Content-Based Image Retrieval for Multi-Class Volumetric Radiology Images: A Benchmark Study
Farnaz Khun Jush, Steffen Vogler, Tuan Truong, Matthias Lenga
TL;DR
This work addresses the challenge of content-based image retrieval for 3D volumetric radiology images by introducing a benchmark based on the TotalSegmentator dataset, enabling region-based and localized multi-organ retrieval. It combines a scalable vector-indexing pipeline with diverse 2D slice embeddings and a ColBERT-inspired late interaction re-ranking to improve volumetric recalls. Across 29 coarse and 104 fine anatomical structures, pre-trained embeddings from self-supervised sources and DreamSim-based ensembles achieve high recall, with region-based and localized retrieval approaching near-perfect accuracy in many cases, and re-ranking providing notable gains. The study demonstrates the feasibility and utility of a standardized CBIR benchmark for medical imaging, highlights the value of re-ranking for context-aware search, and offers guidance on embedding choices and evaluation metrics for real-world clinical retrieval tasks.
Abstract
While content-based image retrieval (CBIR) has been extensively studied in natural image retrieval, its application to medical images presents ongoing challenges, primarily due to the 3D nature of medical images. Recent studies have shown the potential use of pre-trained vision embeddings for CBIR in the context of radiology image retrieval. However, a benchmark for the retrieval of 3D volumetric medical images is still lacking, hindering the ability to objectively evaluate and compare the efficiency of proposed CBIR approaches in medical imaging. In this study, we extend previous work and establish a benchmark for region-based and localized multi-organ retrieval using the TotalSegmentator dataset (TS) with detailed multi-organ annotations. We benchmark embeddings derived from pre-trained supervised models on medical images against embeddings derived from pre-trained unsupervised models on non-medical images for 29 coarse and 104 detailed anatomical structures in volume and region levels.
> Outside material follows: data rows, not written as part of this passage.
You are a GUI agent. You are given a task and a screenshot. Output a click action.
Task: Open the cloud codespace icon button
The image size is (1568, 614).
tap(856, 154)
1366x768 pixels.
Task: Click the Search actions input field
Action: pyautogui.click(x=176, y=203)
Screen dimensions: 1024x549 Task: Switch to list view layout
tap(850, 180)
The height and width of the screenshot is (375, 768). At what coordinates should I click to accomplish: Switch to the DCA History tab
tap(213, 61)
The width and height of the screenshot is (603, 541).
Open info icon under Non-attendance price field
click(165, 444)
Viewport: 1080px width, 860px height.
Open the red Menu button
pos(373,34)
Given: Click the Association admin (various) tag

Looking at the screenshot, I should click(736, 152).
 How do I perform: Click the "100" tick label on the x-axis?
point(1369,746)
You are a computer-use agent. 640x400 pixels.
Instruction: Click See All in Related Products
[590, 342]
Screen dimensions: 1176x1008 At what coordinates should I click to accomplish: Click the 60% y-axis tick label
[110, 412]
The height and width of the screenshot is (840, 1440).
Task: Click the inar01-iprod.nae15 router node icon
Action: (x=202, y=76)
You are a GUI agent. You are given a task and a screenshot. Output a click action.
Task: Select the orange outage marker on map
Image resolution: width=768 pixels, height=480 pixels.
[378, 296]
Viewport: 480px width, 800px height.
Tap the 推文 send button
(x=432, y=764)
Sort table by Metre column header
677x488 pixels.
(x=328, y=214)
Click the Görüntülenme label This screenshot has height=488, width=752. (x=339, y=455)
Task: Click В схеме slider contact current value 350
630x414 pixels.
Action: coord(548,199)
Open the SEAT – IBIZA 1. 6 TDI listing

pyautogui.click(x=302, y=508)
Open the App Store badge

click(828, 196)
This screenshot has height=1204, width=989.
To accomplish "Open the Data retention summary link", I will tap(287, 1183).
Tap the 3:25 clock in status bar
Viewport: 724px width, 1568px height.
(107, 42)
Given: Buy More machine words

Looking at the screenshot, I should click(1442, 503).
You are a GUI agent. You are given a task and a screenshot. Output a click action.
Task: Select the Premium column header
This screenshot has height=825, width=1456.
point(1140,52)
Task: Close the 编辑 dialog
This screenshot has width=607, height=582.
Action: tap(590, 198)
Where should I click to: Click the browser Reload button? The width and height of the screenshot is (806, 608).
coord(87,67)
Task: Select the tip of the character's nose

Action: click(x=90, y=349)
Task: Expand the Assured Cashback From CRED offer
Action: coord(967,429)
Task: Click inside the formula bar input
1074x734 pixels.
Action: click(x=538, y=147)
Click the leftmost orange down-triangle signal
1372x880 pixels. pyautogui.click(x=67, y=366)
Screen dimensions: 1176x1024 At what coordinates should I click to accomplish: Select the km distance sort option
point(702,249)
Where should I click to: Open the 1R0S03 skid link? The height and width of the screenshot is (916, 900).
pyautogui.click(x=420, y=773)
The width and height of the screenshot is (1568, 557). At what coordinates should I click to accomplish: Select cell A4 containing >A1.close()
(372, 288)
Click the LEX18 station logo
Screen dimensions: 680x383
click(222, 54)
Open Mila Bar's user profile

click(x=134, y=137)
For volumetric image retrieval, we adopt a late interaction re-ranking method inspired by text matching. We compare it against the original method proposed for volume and region retrieval and achieve a retrieval recall of 1.0 for diverse anatomical regions with a wide size range. The findings and methodologies presented in this paper provide insights and benchmarks for further development and evaluation of CBIR approaches in the context of medical imaging.